§ WRITTEN REQUEST: Please render the data as a JSON list of strings, one string per line, with blank lines left out. Begin at the line that has "Task: Toggle the select-all rows checkbox" and stop after the line that has "click(x=195, y=225)".
--- START OF LISTED ENTRIES ---
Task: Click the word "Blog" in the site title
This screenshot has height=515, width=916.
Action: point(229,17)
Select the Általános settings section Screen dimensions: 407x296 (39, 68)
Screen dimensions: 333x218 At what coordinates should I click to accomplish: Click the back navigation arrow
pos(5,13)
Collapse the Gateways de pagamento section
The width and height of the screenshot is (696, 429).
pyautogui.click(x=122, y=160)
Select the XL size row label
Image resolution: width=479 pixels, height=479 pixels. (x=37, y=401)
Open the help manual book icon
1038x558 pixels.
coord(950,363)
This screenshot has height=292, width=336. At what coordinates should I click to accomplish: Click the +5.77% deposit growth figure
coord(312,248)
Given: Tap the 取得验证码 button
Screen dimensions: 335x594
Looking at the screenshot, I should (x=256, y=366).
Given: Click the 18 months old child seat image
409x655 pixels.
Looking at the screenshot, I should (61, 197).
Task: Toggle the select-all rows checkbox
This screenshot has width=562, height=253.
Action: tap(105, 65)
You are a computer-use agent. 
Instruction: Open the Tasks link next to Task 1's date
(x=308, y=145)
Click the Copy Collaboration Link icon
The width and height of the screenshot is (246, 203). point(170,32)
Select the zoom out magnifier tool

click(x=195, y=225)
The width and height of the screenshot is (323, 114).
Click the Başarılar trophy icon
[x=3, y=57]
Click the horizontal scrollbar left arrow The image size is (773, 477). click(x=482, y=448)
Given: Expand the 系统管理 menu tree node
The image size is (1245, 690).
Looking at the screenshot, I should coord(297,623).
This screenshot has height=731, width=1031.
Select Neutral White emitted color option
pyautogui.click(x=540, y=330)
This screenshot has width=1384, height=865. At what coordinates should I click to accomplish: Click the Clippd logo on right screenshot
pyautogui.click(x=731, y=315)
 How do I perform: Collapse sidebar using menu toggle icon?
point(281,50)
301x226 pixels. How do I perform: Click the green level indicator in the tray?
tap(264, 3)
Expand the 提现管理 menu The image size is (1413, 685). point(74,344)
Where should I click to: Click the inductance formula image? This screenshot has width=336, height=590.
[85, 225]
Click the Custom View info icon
--- END OF LISTED ENTRIES ---
§ ANSWER IN FULL:
[
  "Task: Toggle the select-all rows checkbox",
  "This screenshot has width=562, height=253.",
  "Action: tap(105, 65)",
  "You are a computer-use agent. ",
  "Instruction: Open the Tasks link next to Task 1's date",
  "(x=308, y=145)",
  "Click the Copy Collaboration Link icon",
  "The width and height of the screenshot is (246, 203). point(170,32)",
  "Select the zoom out magnifier tool",
  "click(x=195, y=225)"
]